Feature: Add discovery mode for de novo barcode identification by eos-jin · Pull Request #9 · phipsonlab/NextClone

eos-jin · 2026-03-30T07:58:33Z

Summary

Adds a two-pass discovery mode that allows NextClone to identify barcodes without requiring a pre-defined whitelist. Also fixes conda environment compatibility for WEHI HPC.

New Parameters

discovery_mode = false — set to true to enable barcode discovery
filter_discovered_barcodes = true — set to false to skip knee-plot filtering (recommended for datasets with a low expected number of clones)

How It Works

Pass 1 (Discovery): Run Flexiplex without -k flag, using -f 0 for strict flanking match
Filter (optional): Use flexiplex-filter to identify high-quality barcodes via knee-plot inflection method. Can be disabled with --filter_discovered_barcodes false.
Pass 2 (Mapping): Run Flexiplex with the discovered barcode list

Usage

# Discovery mode with knee-plot filtering (default)
nextflow run phipsonlab/Nextclone -r main --discovery_mode true

# Discovery mode without filtering (low clone count datasets)
nextflow run phipsonlab/Nextclone -r main --discovery_mode true --filter_discovered_barcodes false

# Whitelist mode (original behaviour — unchanged)
nextflow run phipsonlab/Nextclone -r main --clone_barcodes_reference /path/to/barcodes.txt

Files Changed

main.nf — workflow logic for two-pass discovery + parameter validation
nextflow.config — new discovery_mode and filter_discovered_barcodes parameters
modules/extract_sc_clone_barcodes.nf — discovery, filter, and no-filter merge processes
modules/extract_dnaseq_barcodes.nf — same for DNA-seq mode
conda_env/extract_sc_env.yaml — added flexiplex-filter pip dependency; removed defaults channel
conda_env/extract_dnaseq_env.yaml — removed defaults channel (HPC compatibility)
README.md — documentation for discovery mode parameters

Testing

✅ Tested on WEHI HPC (scRNAseq, ZR751 senescence dataset): 218 processes, 24min 41s, 12 CPU hours
✅ Discovery mode with filtering: 346,184 entries (vs 386,621 whitelist — ~10% fewer, expected from knee-plot conservatism)
✅ --filter_discovered_barcodes false available for low clone count datasets

Backward Compatibility

Original whitelist mode (discovery_mode = false) is unchanged — this is purely additive.

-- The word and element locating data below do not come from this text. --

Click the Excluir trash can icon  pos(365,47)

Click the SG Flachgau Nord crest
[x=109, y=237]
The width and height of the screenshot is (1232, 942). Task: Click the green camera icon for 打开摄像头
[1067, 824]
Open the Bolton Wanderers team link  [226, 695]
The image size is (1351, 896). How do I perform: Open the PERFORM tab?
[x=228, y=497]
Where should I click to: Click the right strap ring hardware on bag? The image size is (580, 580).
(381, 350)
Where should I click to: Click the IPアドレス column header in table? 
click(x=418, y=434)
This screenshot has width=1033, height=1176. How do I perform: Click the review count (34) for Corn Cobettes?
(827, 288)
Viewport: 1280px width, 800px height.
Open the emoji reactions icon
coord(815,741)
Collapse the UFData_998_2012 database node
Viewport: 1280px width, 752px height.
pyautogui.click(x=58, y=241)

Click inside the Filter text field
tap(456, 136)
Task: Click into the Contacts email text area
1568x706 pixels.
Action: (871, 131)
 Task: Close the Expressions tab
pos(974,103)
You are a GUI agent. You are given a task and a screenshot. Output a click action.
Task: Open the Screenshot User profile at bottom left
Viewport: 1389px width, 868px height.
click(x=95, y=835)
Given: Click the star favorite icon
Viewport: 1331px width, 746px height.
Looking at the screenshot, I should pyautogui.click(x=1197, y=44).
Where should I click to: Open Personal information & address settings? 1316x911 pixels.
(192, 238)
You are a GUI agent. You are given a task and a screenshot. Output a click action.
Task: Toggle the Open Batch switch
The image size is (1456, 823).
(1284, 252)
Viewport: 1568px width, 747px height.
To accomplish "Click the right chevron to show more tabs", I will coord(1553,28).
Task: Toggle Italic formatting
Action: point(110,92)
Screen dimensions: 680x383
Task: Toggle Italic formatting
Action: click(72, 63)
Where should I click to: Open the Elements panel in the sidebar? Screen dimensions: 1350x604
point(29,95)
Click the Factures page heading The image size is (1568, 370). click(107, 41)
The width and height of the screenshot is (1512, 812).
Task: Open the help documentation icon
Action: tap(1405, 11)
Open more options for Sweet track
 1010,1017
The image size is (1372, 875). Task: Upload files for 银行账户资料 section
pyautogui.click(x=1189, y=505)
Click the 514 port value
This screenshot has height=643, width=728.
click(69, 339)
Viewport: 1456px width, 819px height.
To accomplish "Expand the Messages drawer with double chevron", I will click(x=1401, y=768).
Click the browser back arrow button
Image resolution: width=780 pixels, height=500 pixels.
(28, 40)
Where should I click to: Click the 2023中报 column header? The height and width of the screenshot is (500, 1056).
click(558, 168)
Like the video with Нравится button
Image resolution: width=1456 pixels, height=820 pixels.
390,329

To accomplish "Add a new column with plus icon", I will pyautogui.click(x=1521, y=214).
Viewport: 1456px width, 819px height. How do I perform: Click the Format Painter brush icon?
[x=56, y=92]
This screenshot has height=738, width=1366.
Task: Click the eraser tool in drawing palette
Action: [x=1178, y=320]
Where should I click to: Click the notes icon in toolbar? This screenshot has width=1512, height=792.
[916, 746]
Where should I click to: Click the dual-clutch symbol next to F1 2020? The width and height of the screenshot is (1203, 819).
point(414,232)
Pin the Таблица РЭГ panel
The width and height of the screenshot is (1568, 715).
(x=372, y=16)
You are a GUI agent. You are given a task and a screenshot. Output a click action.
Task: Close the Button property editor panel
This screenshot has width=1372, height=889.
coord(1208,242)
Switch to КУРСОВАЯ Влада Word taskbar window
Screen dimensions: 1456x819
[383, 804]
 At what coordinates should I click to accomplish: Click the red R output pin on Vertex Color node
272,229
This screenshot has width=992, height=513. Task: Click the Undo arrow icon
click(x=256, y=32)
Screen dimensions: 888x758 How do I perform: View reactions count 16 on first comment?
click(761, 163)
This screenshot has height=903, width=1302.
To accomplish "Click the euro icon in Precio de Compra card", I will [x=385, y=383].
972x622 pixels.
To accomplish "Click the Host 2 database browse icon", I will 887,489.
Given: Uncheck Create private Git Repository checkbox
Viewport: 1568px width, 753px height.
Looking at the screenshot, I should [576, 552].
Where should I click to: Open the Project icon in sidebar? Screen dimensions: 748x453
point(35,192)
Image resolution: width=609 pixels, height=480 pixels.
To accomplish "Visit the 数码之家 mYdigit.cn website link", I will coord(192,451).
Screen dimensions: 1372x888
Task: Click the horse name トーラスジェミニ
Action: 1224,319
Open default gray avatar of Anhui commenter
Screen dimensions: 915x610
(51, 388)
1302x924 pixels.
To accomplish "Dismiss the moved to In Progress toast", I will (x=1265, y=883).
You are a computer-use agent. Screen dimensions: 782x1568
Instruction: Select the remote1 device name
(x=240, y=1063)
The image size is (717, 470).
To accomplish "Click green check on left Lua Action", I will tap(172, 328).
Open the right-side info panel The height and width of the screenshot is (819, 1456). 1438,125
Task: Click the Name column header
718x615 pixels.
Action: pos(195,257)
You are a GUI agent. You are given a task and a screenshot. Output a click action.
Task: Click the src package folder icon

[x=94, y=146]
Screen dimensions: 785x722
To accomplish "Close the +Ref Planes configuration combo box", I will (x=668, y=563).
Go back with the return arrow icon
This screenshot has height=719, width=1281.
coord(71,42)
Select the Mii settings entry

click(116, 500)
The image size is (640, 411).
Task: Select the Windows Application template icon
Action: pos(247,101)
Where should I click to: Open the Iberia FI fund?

This adds a two-pass barcode discovery approach when clone_barcodes_reference is not available or when users want to discover barcodes de novo: Pass 1 (Discovery): - Run Flexiplex WITHOUT -k flag to discover all potential barcodes - Use -f 0 for strict flanking sequence match to reduce errors - Outputs barcode counts file Filtering: - Use flexiplex-filter to select high-quality barcodes - Applies knee-plot inflection point method - Optionally intersect with 10x whitelist if tenx_whitelist is provided Pass 2 (Mapping): - Run Flexiplex WITH the discovered/filtered barcode list - Uses standard edit distance parameters (-f and -e) New parameters: - discovery_mode (default: false) - enables two-pass discovery workflow - tenx_whitelist (default: null) - optional 10x barcode whitelist for filtering Backward compatibility: - When discovery_mode=false, pipeline behaves exactly as before - clone_barcodes_reference is required in whitelist mode (default) This addresses reviewer feedback requesting support for experiments where the barcode whitelist is not known in advance.

- Error if discovery_mode=false and no whitelist provided - Warning if discovery_mode=true but whitelist also provided (ignored) - Clear error messages with actionable guidance

Tests: - test_synthetic_data_structure: Validates FASTQ format matches expected structure - test_parameter_validation: Validates error/warning messages (requires Nextflow) - test_flexiplex_discovery: End-to-end discovery mode test (requires Flexiplex) Test data: - whitelist_test.fastq.gz: 60 reads with 6 known barcodes (for whitelist mode) - discovery_test.fastq.gz: 105 reads with 7 barcodes including novel ones (for discovery mode) - expected_discovered_barcodes.txt: Ground truth for discovery mode validation Run with: python tests/test_discovery_mode.py

Flexiplex requires both flanking sequences in the read: [5' adapter][BARCODE][3' adapter] Test results: - synthetic_data: ✅ PASS - flexiplex_discovery: ✅ PASS (5/5 barcodes discovered) - whitelist_mode: ✅ PASS (60/60 reads matched) - param_validation: ⚠️ SKIP (Nextflow install issue on test machine)

Workflow fixes: - Fix DSL2 compatibility (remove process reuse issue) - Restructure DNAseq discovery mode to avoid calling trim/filter twice Test improvements: - Test all 4 workflow combinations (DNAseq/scRNAseq × discovery/whitelist) - All Nextflow workflows validate successfully - Flexiplex discovery finds 5/5 test barcodes Test results (local): - synthetic_data: ✅ PASS - param_validation: ✅ PASS (all 4 workflows validated) - flexiplex_discovery: ✅ PASS (5/5 barcodes)

Discovery mode now uses knee-plot inflection method only (via flexiplex-filter). This is cleaner architecture - the 10x cell barcode whitelist is unrelated to clone barcode discovery. Removed: - tenx_whitelist parameter from nextflow.config - Whitelist arguments from filter processes - References in README All 4 workflows still validated (DNAseq/scRNAseq × discovery/whitelist)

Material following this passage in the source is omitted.